──────── INFORMATION GIVEN ────────

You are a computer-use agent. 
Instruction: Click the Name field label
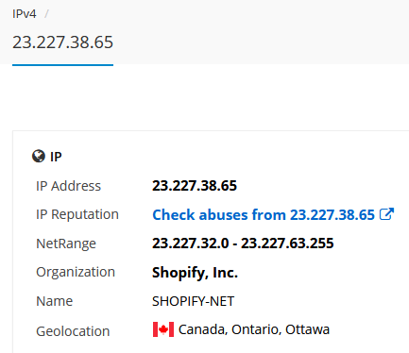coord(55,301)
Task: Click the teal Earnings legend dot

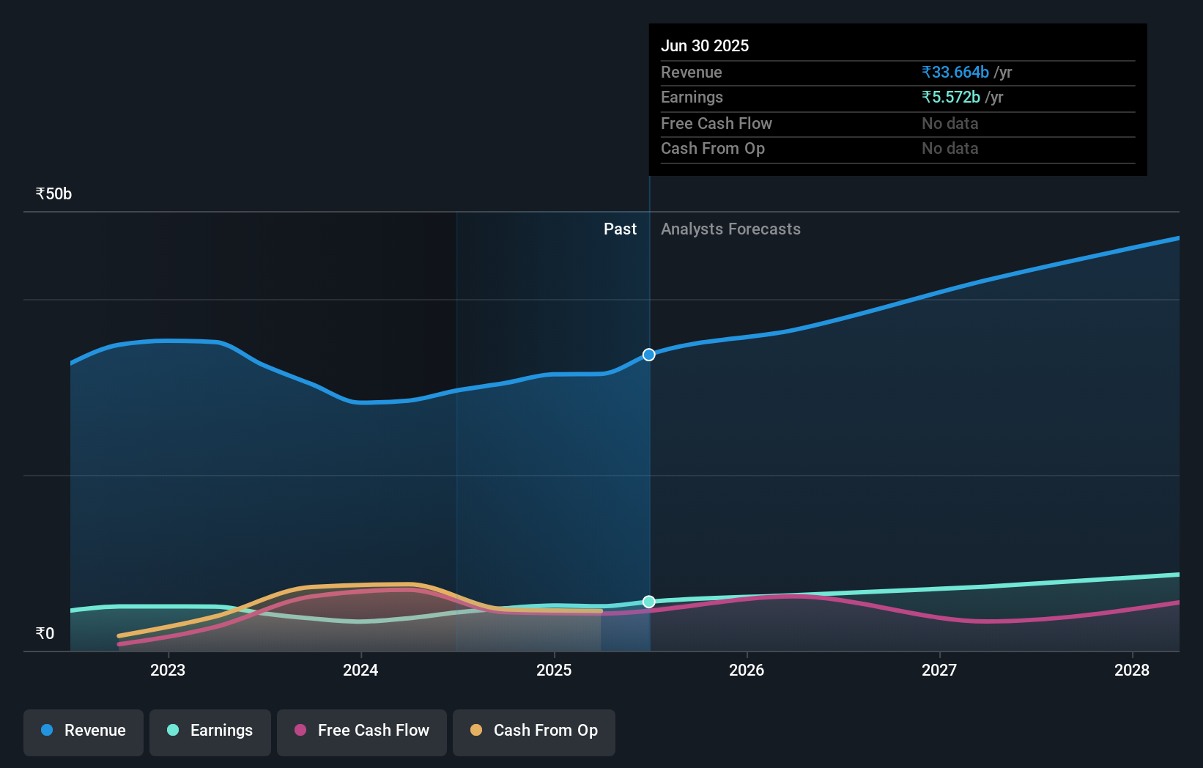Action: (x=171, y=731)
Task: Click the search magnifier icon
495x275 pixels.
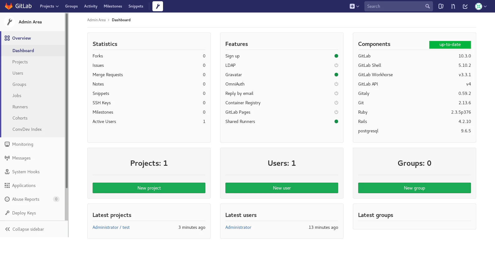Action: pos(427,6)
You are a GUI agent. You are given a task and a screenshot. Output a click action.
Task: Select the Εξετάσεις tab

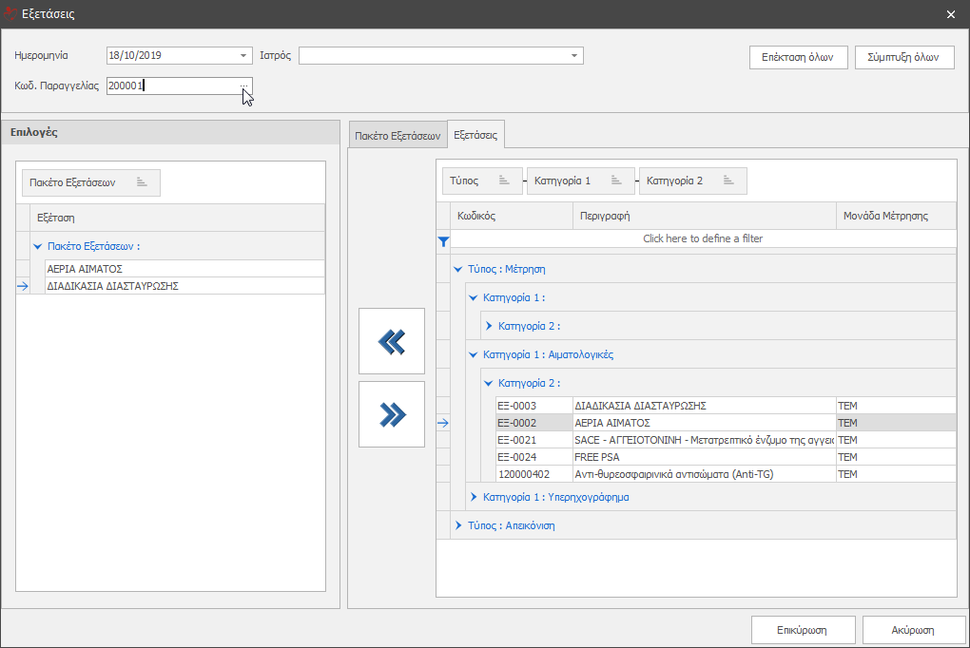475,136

────────

▶ **REQUIREMENT**: Print the listing above word for word, leaving out the pictures.

▶ **RESULT FOR THIS EXERCISE**:
You are a computer-use agent. 
Instruction: Click the Name field label
coord(55,301)
Task: Click the teal Earnings legend dot

Action: (x=171, y=731)
Task: Click the search magnifier icon
495x275 pixels.
Action: pos(427,6)
You are a GUI agent. You are given a task and a screenshot. Output a click action.
Task: Select the Εξετάσεις tab

475,136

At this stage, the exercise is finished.